2022年12月26日

浮世絵再発見

 撮影に出かけられない日々が続いている。自宅周辺をちょっと散歩する程度だ。寒さも体に染みる。日本海側の豪雪とそれによる停電などの被害に比べれば、天国のようなこちらの状況かもしれないが、調子の悪い体には堪えるものだ。
 先日、妻の実家からまた浮世絵が見つかったと義兄から渡され、保管することにした。義兄ができる範囲の親の持ち物を整理する中で出てきたものだ。ほぼ整理し尽くしたため、「掘り出し物」はこれが最後であろう。持ち帰ってよく調べると、以前に見つかったものと同じ浮世絵師「守川周重」による明治14年の作品だ。今回は巻物状態というか、横長の現代の洋紙に貼ったものだ。この浮世絵は江戸時代にはよくあった1セット3枚シリーズものだ。ぴったり重なるように左右の部分を切り取って、貼り合わせてしまっているから価値は低いだろう。眺めるにはちょうどいいのだろうし、江戸時代にも同じようなことをした。全体で絵の部分が横72cm、縦37cmとなり、大きな一枚絵になる。

> **データ抜粋**
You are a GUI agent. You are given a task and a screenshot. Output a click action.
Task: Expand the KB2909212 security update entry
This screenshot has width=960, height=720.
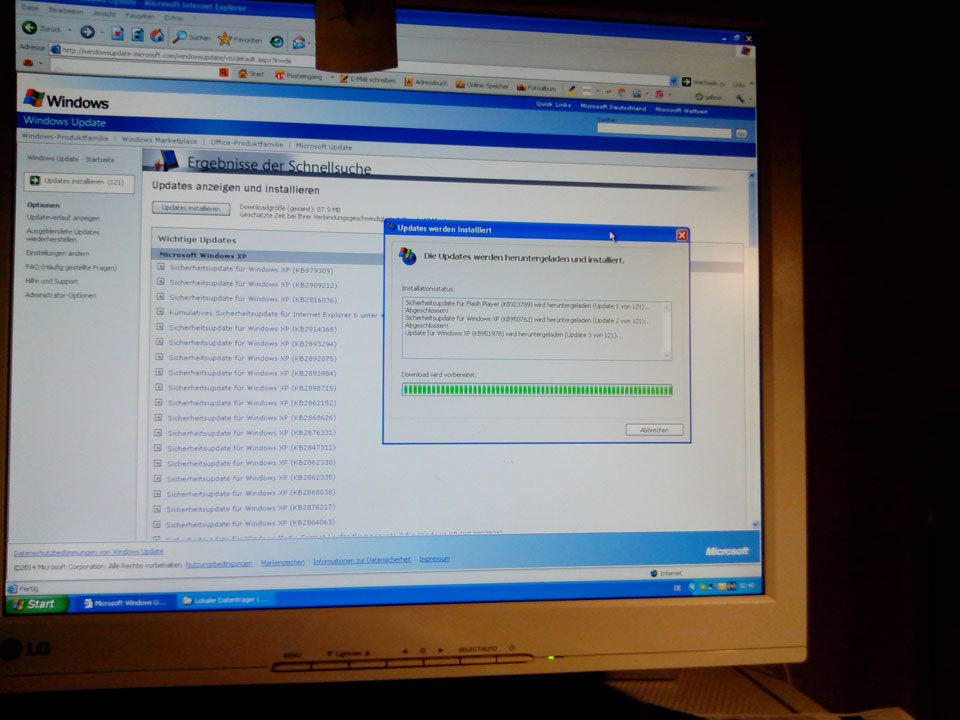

> **作業指示**
浮世絵についての文章の「撮影に出かけられない日々が続」から「となり、大きな一枚絵になる。」までを、「散歩」を「ウォーキング」に差し替えて書き写してください。 データは使わなくてよい。

> **解答例**
撮影に出かけられない日々が続いている。自宅周辺をちょっとウォーキングする程度だ。寒さも体に染みる。日本海側の豪雪とそれによる停電などの被害に比べれば、天国のようなこちらの状況かもしれないが、調子の悪い体には堪えるものだ。
 先日、妻の実家からまた浮世絵が見つかったと義兄から渡され、保管することにした。義兄ができる範囲の親の持ち物を整理する中で出てきたものだ。ほぼ整理し尽くしたため、「掘り出し物」はこれが最後であろう。持ち帰ってよく調べると、以前に見つかったものと同じ浮世絵師「守川周重」による明治14年の作品だ。今回は巻物状態というか、横長の現代の洋紙に貼ったものだ。この浮世絵は江戸時代にはよくあった1セット3枚シリーズものだ。ぴったり重なるように左右の部分を切り取って、貼り合わせてしまっているから価値は低いだろう。眺めるにはちょうどいいのだろうし、江戸時代にも同じようなことをした。全体で絵の部分が横72cm、縦37cmとなり、大きな一枚絵になる。